▶ [Task objective] Read through the records. Copy each line that has the word "oscuro".

[Stored items]
»»

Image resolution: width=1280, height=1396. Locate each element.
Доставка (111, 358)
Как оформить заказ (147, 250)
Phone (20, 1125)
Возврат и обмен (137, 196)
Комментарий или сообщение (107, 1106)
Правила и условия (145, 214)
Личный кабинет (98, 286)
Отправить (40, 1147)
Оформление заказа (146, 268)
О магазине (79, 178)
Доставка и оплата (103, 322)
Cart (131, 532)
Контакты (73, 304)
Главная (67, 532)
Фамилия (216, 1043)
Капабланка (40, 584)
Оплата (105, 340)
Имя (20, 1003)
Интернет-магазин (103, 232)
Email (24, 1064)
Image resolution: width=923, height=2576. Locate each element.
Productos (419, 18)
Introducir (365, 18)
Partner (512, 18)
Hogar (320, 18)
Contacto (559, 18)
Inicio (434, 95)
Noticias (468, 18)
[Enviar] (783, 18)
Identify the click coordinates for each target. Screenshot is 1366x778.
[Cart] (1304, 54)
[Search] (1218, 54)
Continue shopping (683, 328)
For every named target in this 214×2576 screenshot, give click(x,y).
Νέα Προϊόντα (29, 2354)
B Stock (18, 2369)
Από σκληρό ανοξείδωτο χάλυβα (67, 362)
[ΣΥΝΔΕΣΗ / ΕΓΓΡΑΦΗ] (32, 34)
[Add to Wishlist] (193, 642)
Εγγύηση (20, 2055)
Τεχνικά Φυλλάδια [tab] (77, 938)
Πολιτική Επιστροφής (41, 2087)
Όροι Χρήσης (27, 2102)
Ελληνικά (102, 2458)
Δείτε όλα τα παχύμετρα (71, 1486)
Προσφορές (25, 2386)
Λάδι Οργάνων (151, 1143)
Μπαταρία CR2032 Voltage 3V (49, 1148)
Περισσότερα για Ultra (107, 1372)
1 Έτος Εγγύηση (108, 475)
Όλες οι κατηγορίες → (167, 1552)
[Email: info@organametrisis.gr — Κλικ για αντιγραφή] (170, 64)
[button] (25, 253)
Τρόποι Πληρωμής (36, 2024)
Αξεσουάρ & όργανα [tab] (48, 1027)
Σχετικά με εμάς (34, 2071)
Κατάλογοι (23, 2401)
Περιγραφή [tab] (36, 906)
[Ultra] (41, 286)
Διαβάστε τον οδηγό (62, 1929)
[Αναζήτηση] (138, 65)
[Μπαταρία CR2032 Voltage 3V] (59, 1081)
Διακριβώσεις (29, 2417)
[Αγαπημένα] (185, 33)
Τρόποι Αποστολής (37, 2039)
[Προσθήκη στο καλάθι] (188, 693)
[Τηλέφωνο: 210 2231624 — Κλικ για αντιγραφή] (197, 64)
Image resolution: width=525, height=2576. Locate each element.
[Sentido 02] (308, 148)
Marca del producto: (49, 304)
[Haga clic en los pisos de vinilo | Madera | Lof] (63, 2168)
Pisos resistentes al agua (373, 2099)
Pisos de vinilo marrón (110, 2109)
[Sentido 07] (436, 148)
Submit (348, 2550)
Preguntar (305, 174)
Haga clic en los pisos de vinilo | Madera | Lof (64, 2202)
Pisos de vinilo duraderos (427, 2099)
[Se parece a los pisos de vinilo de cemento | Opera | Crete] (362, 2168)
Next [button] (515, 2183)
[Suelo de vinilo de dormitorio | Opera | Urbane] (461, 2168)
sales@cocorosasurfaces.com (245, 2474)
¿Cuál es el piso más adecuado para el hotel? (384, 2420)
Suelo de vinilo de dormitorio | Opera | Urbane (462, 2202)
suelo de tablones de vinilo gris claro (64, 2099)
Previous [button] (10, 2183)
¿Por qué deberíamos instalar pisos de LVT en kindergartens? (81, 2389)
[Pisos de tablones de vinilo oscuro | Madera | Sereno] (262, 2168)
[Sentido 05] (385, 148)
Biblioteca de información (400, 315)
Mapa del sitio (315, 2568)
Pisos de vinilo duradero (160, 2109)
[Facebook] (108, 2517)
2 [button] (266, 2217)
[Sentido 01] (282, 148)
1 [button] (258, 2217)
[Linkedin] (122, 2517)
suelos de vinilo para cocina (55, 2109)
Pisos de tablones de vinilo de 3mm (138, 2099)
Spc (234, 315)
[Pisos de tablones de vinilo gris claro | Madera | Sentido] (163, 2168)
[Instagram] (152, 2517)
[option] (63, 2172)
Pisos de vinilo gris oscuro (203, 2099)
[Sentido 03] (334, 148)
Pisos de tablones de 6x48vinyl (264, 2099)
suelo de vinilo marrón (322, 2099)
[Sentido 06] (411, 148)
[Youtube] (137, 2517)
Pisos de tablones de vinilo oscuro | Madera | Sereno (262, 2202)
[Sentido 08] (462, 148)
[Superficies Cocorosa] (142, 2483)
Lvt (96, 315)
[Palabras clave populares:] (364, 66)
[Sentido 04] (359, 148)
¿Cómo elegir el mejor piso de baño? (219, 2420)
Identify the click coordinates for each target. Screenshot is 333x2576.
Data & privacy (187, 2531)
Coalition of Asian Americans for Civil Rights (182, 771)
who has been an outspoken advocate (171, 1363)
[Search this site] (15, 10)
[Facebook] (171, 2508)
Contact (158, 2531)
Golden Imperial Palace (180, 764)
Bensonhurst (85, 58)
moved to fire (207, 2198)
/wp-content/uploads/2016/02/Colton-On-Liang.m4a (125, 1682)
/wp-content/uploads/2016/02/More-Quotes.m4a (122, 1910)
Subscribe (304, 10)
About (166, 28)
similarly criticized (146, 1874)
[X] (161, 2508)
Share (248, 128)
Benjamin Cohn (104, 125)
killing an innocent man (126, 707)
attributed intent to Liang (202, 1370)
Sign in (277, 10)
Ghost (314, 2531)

««

▶ [Answer for the task]
[Pisos de tablones de vinilo oscuro | Madera | Sereno] (262, 2168)
Pisos de vinilo gris oscuro (203, 2099)
Pisos de tablones de vinilo oscuro | Madera | Sereno (262, 2202)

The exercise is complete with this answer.